▶ **Exercise details**
Could you print, exactly and without pictures, only the lines from the one with "Task: Click the" through the end of the records below?

....................

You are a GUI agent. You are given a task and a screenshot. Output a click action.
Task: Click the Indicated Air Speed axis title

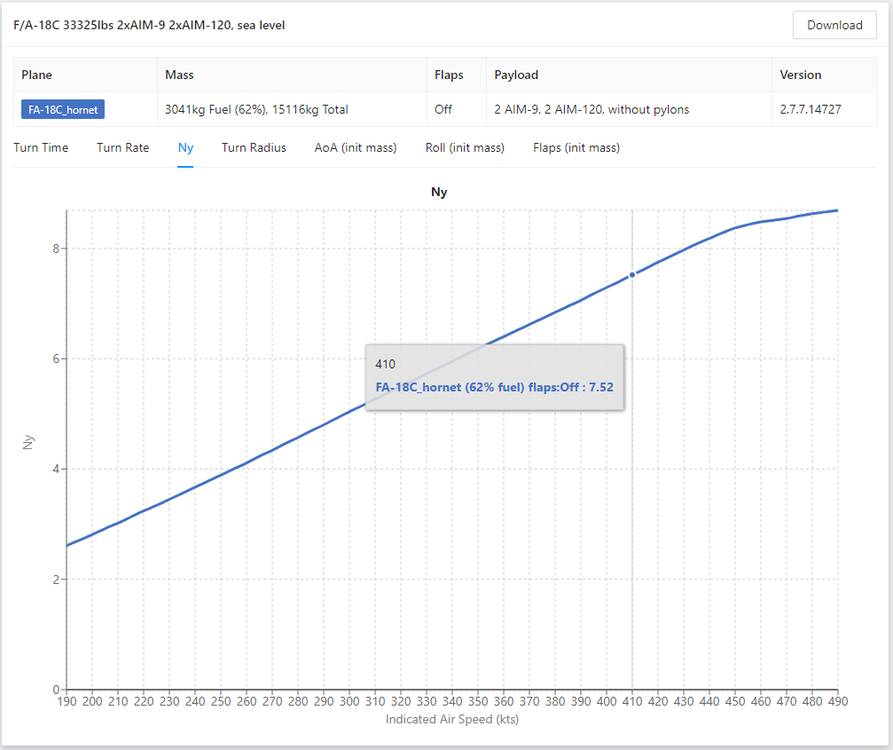(x=452, y=719)
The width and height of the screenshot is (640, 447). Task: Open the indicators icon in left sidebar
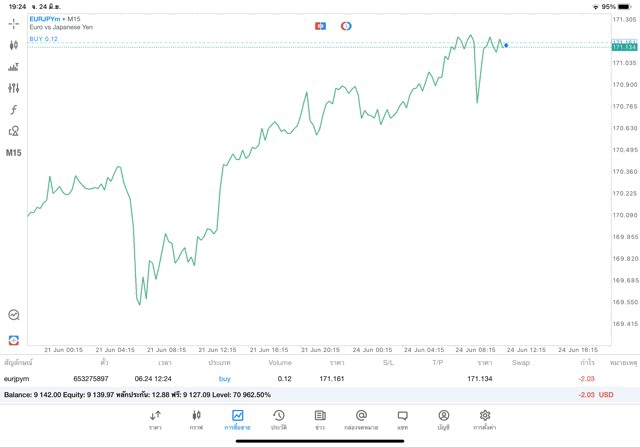tap(14, 67)
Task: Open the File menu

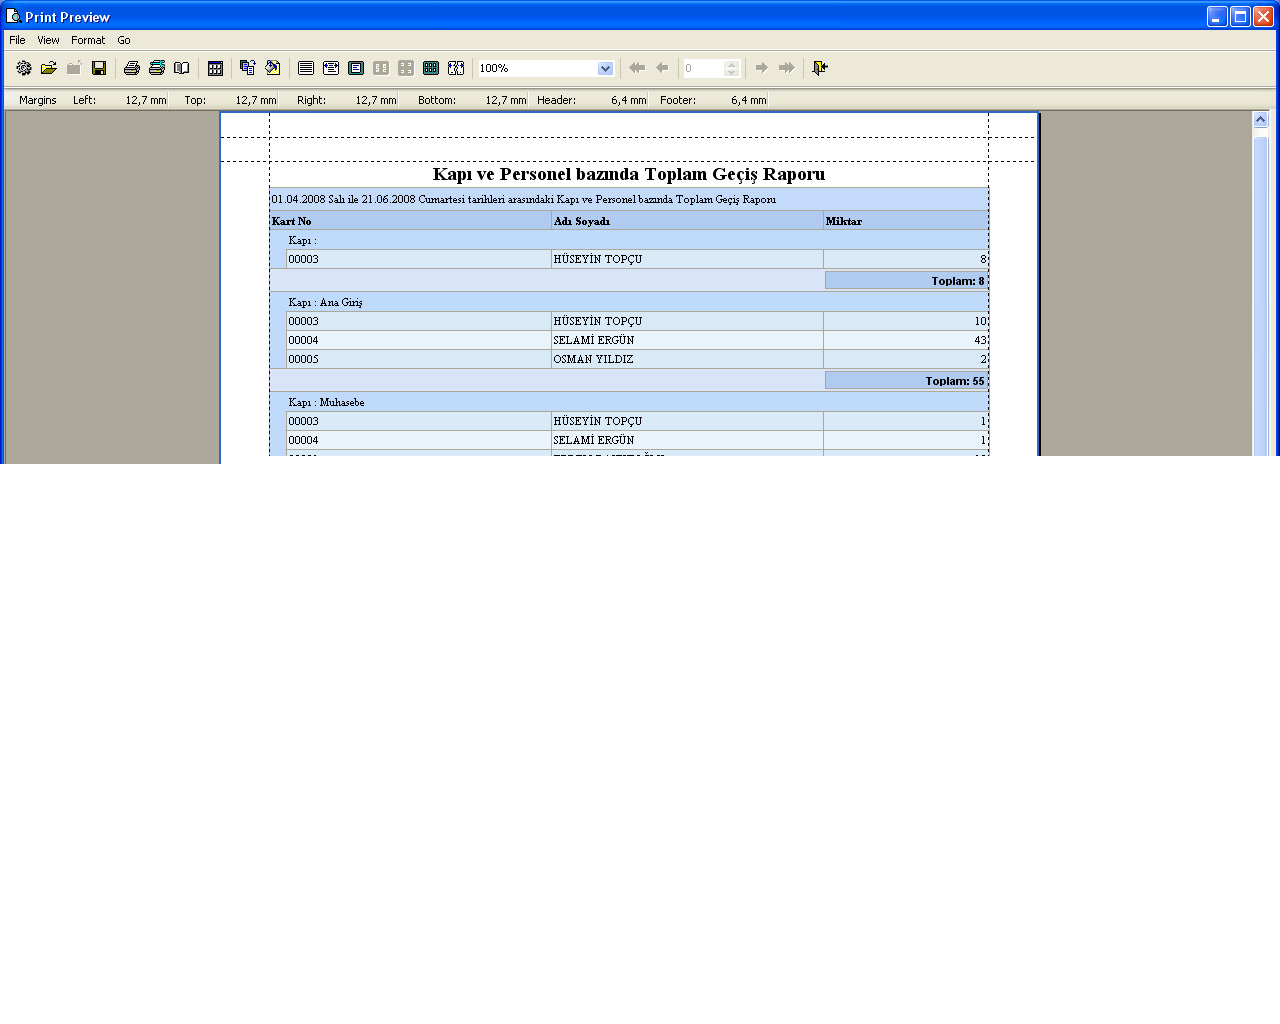Action: click(17, 40)
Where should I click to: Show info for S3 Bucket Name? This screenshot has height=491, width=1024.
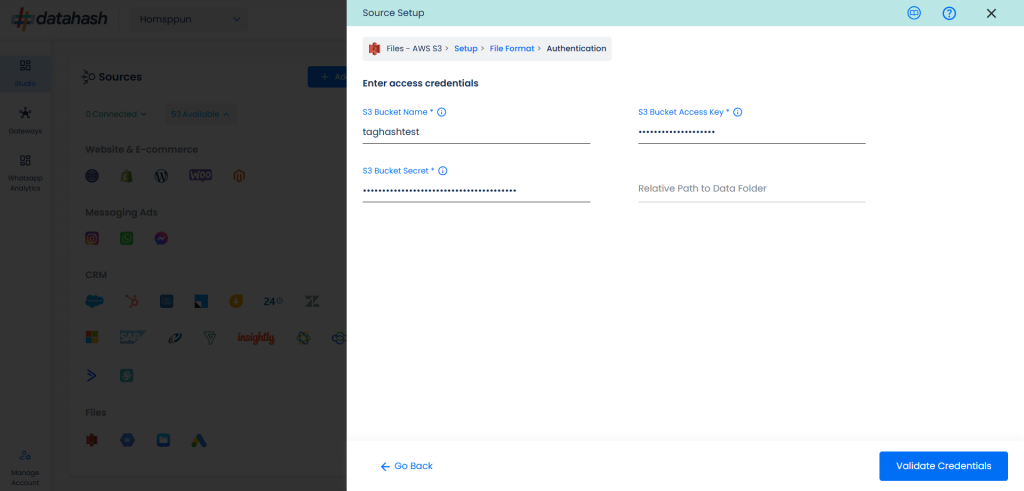click(442, 113)
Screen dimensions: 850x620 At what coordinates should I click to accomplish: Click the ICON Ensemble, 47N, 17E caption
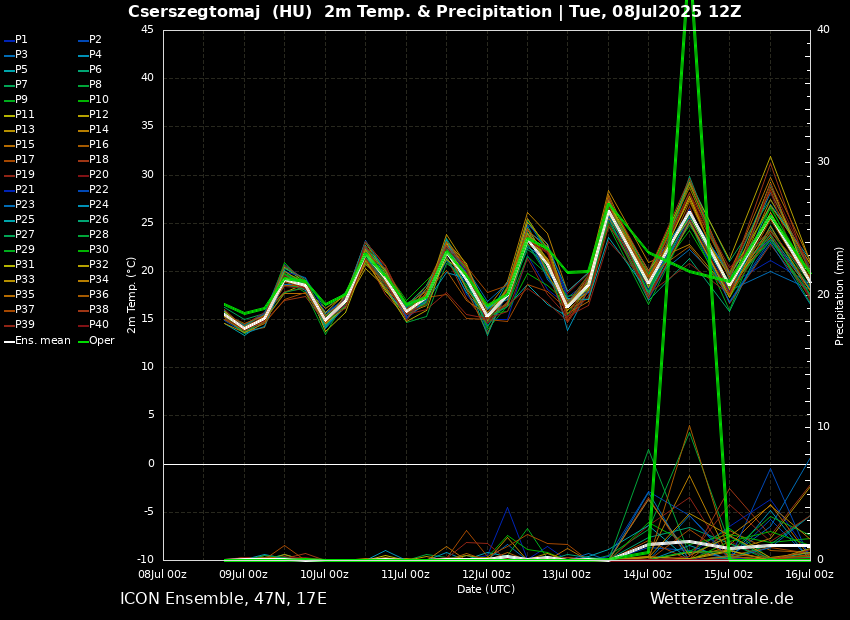223,599
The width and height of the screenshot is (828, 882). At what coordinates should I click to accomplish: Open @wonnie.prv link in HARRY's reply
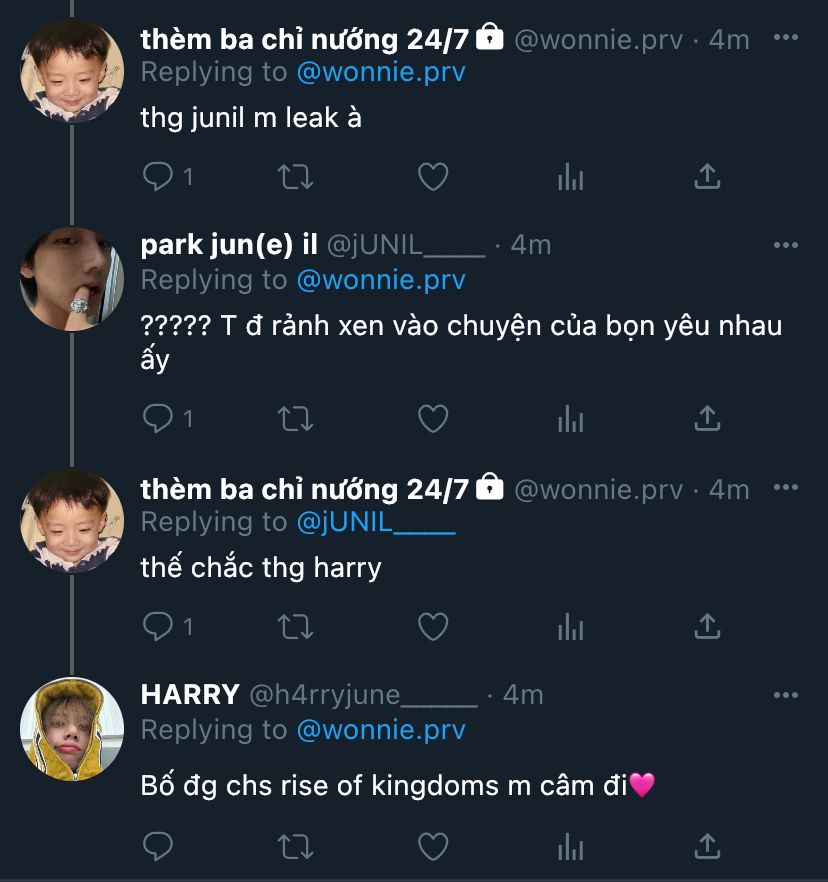tap(381, 730)
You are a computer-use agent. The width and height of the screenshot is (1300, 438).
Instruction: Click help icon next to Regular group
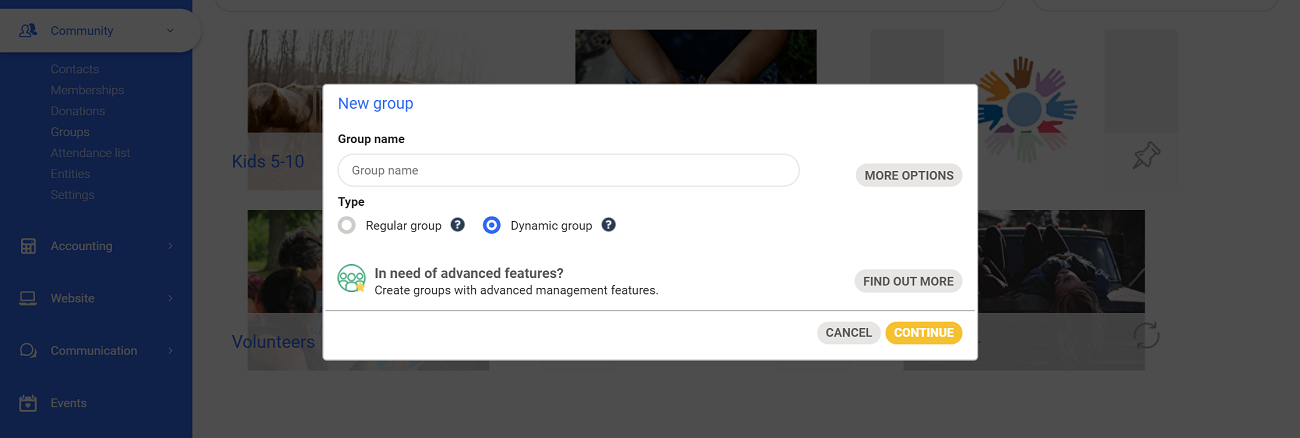458,225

....................

▶ **Exercise result**
Task: Click the Indicated Air Speed axis title

(x=452, y=719)
The width and height of the screenshot is (640, 447). Task: Open the indicators icon in left sidebar
tap(14, 67)
Task: Open the File menu

Action: click(17, 40)
Where should I click to: Show info for S3 Bucket Name? This screenshot has height=491, width=1024.
click(442, 113)
Screen dimensions: 850x620 At what coordinates should I click to accomplish: Click the ICON Ensemble, 47N, 17E caption
223,599
The width and height of the screenshot is (828, 882). At what coordinates should I click to accomplish: Open @wonnie.prv link in HARRY's reply
tap(381, 730)
You are a computer-use agent. The width and height of the screenshot is (1300, 438).
Instruction: Click help icon next to Regular group
458,225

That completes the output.